*EXTRACTED TEXT*:
- Opening Delimiter -

Background An international task force toward T2T suggests that drug therapy should be adjusted every 3 months until the desired treatment target is reached. EULAR recommendations for the use of imaging of joints in the clinical management of RA state that MRI is useful in monitoring disease activity. However, there are few clinical investigations searching whether MRI findings are even helpful to consider radiographic progression in RA patients achieved in sustained clinical good response.

Objectives To examine whether baseline MRI findings are useful to predict subsequent radiographic progression in early-stage RA patients who achieved in sustained clinical good response through T2T therapeutic strategy.

Methods This is a sub-analysis from the 1-year observational study from 76 early-stage RA patients recruited consecutively from Nagasaki University Early Arthritis Cohort in which subjects received Gd-enhanced MRI of both wrists and finger joints every 6 months. All patients had been received DMARDs during 1 year after entry and we have selected the 36 patients in which the favorable clinical response was obtained. The favorable clinical response was defined by decrement of DAS28 1.2 at 3 months as well as achievement of DAS28 low disease activity or remission at 6 months to 1 year. Synovitis, bone edema and bone erosion determined by Gd-enhanced MRI were scored by OMERACT-RAMRIS. Plain radiographic damages were scored by Genant-modified Sharp score. We have investigated whether baseline MRI findings are helpful to predict subsequent radiographic progression in these 36 good clinical responders.

- Closing Delimiter -

*GIVEN DATA*:

- Opening Delimiter -

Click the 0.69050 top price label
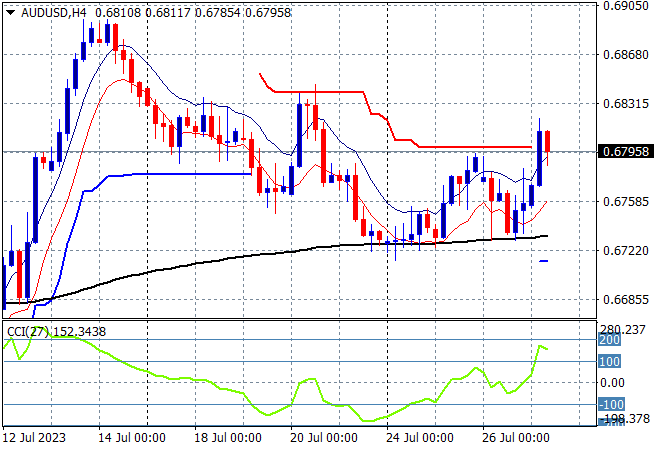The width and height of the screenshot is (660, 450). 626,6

- Closing Delimiter -
- Opening Delimiter -

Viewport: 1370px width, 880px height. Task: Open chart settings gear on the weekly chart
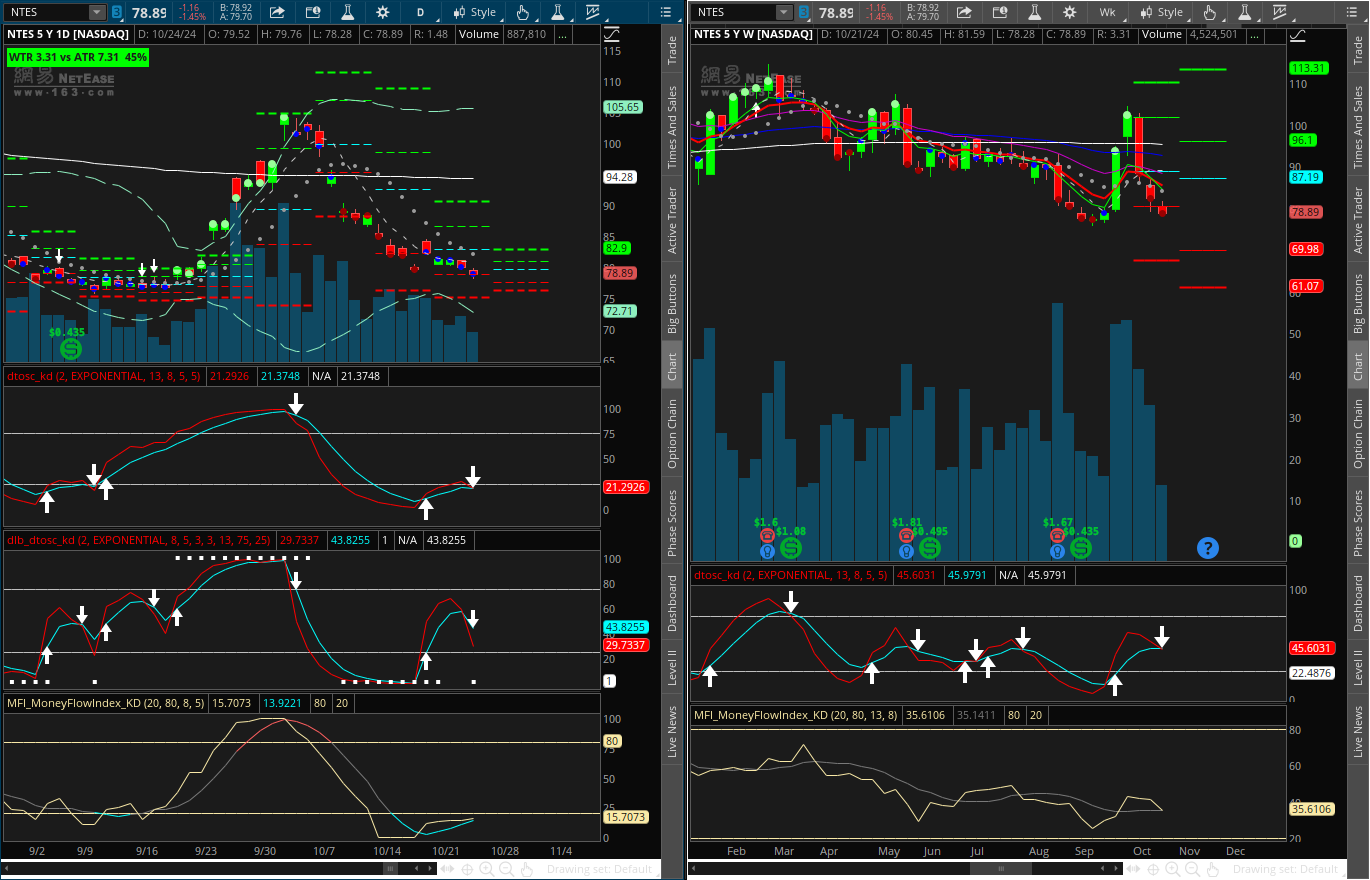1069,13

- Closing Delimiter -

*EXERCISE 1*:
In the abstract on MRI in early rheumatoid arthritis, write out the passage that begins at the words "Objectives To examine" and stops after the words "T2T therapeutic strategy.".
*EXERCISE 2*:
Carry the abstract on MRI in early rheumatoid arthritis forward, starting after its last sentence.
The rows above are separate from the abstract on MRI in early rheumatoid arthritis.

*RESPONSE AREA 1*:
Objectives To examine whether baseline MRI findings are useful to predict subsequent radiographic progression in early-stage RA patients who achieved in sustained clinical good response through T2T therapeutic strategy.

*RESPONSE AREA 2*:
Results Median age, disease duration were 55 y.o, 2.4 months and median DAS28-CRP, CRP (mg/dl), MMP-3 (ng/ml) were 4.4, 0.90 and 82.1, respectively. Rate of ACPA-positive and RF-positive were both 80%. Median RAMRIS synovitis, bone edema, bone erosion score and Genant-modified Sharp score at baseline were 8, 1.5, 0 and 0, respectively. Among the 36 good clinical responders, ten patients developed radiographic progression at 1 year (Δscore >0). Multivariate logistic regression analysis has identified that baseline RAMRIS bone erosion score (1 increase, Odds ratio 3.29, 95% C.I. 1.36-7.95) is the only independent predictor toward the development of plain radiographic progression at 1 year. In addition, cut-off point 1.5 of baseline MRI bone erosion score showed the best discriminative value toward plain radiographic progression (sensitivity 80.0%, specificity 84.6%).

Conclusions Our present data suggest that MRI bone erosion involves in poor radiographic outcome in patients with early-stage RA even successfully treated by T2T strategy. Physicians should pay attention to the presence of MRI bone erosion in these patients.